**Page excerpt:**
* * *
Protecting and restoring the UK’s grasslands, of which road verges are a part, could therefore play an important role in achieving net zero and recovering nature.

One verge Small Ashes, in Marden has green winged orchid, cowslip and an assemblage of grasses on it that one would normally associate with traditional hay meadows – a habitat that we have lost 97% of in the last 60 years.  That is some 7.5 million acres of loss.  The green winged orchid is only found at 10 sites in Herefordshire now.   Thankfully Small Ashes has now been designated a Roadside Verge Nature Reserve (April 2020) and will be mown only two to three times a year with the first cut delayed until July.

Nationally, 3 out of 4 crops that produce fruit and seeds are pollinated by bees and other insects.  About a 1/3rd of global food relies on pollination.  This can’t be done by farmed honeybees alone and certainly not at the prices that people are willing to pay for food.  We need a healthy countryside as nature underpins our own health and wellbeing.
* * *
**Data extract:**
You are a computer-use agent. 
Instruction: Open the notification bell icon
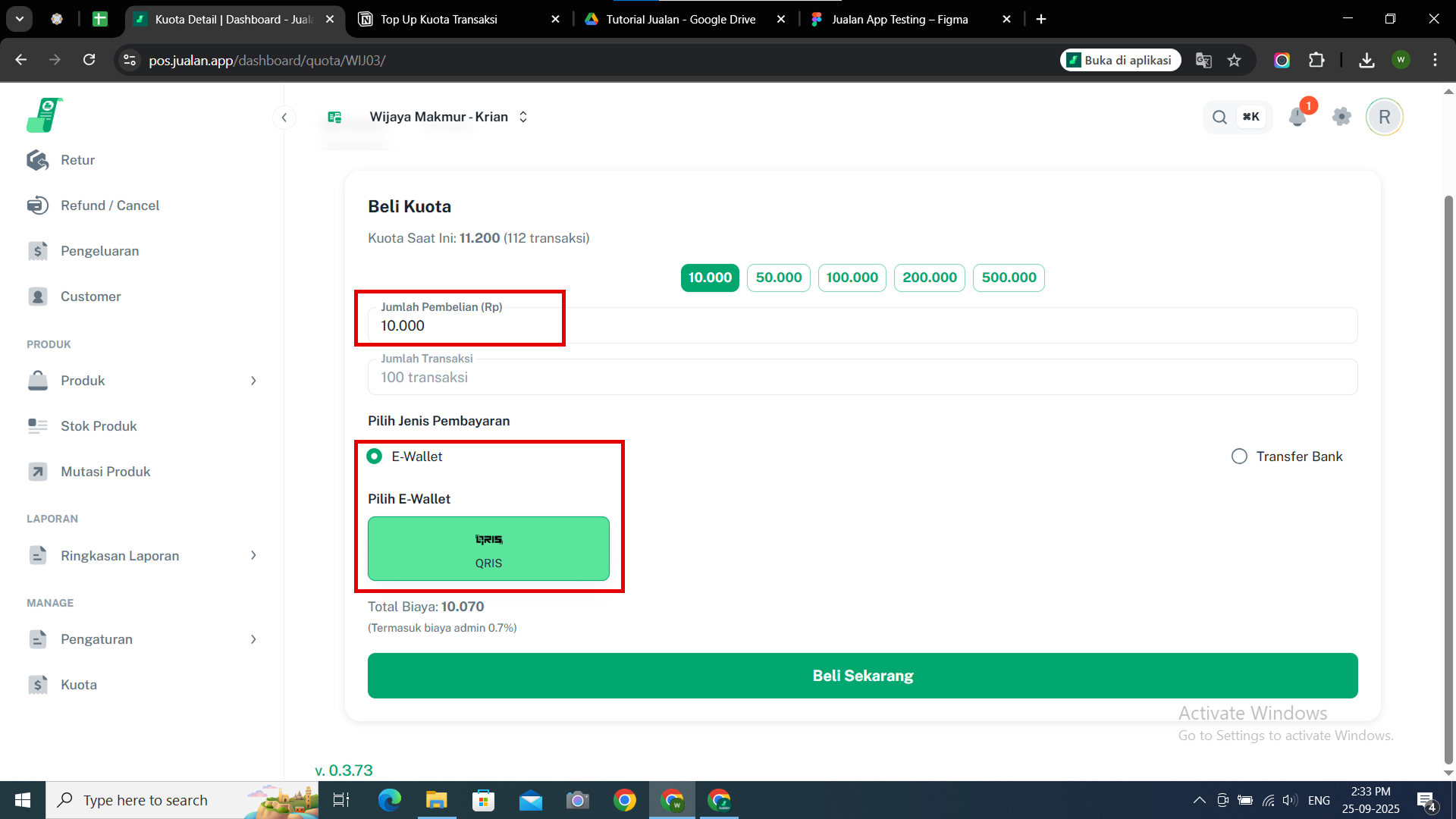click(1297, 117)
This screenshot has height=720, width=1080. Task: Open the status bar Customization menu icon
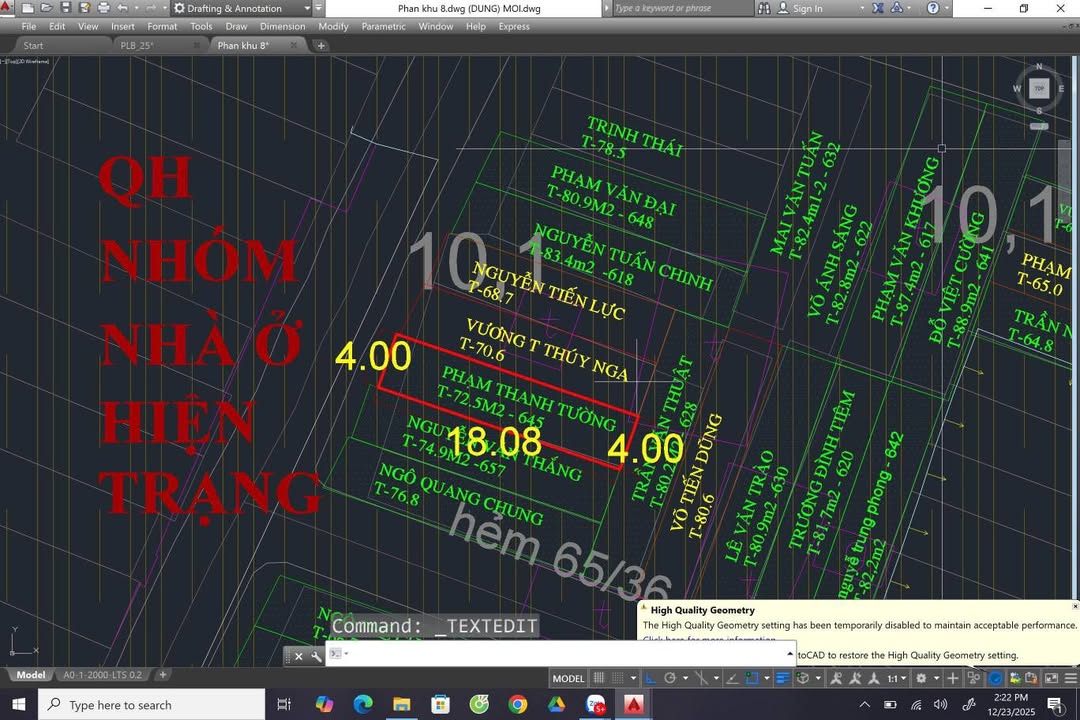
* * *
Carry on the passage about road verges and wildlife, starting right after its closing line about a healthy countryside.

**Output for this exercise:**
Our verges, green spaces, bridleways and green lanes are supported by policy, which can be forgotten in the debates about how to tackle management and what balance to strike.   Herefordshire Council Core Strategy lists road verges as a Green Infrastructure Asset (5.3.17) and states (5.3.12) ‘Ecological networks are vital to the survival and dispersal of species’ ‘Herefordshire’s biodiversity makes a major contribution to the economy, supporting the tourism sector and providing a healthy and attractive environment for its residents’. The Green Infrastructure Strategy 2010 states that one of the Aims and Objects of the strategy (1.3.2) is ‘To establish principles and policies that secure protection and promote the enhancement of existing green infrastructure, and identify opportunities and means of creating new high quality green infrastructure’. Herefordshire Council has declared a climate emergency and crisis in biodiversity.

By supporting this proposal Herefordshire Council will be implementing and contributing towards achieving the National Pollinator Strategy 2014 and the 25 Year Environment Plan 2018.

So please join us in supporting these changes to the mowing and cutting of the green spaces as we play our part in restoring nature and addressing climate change within Herefordshire.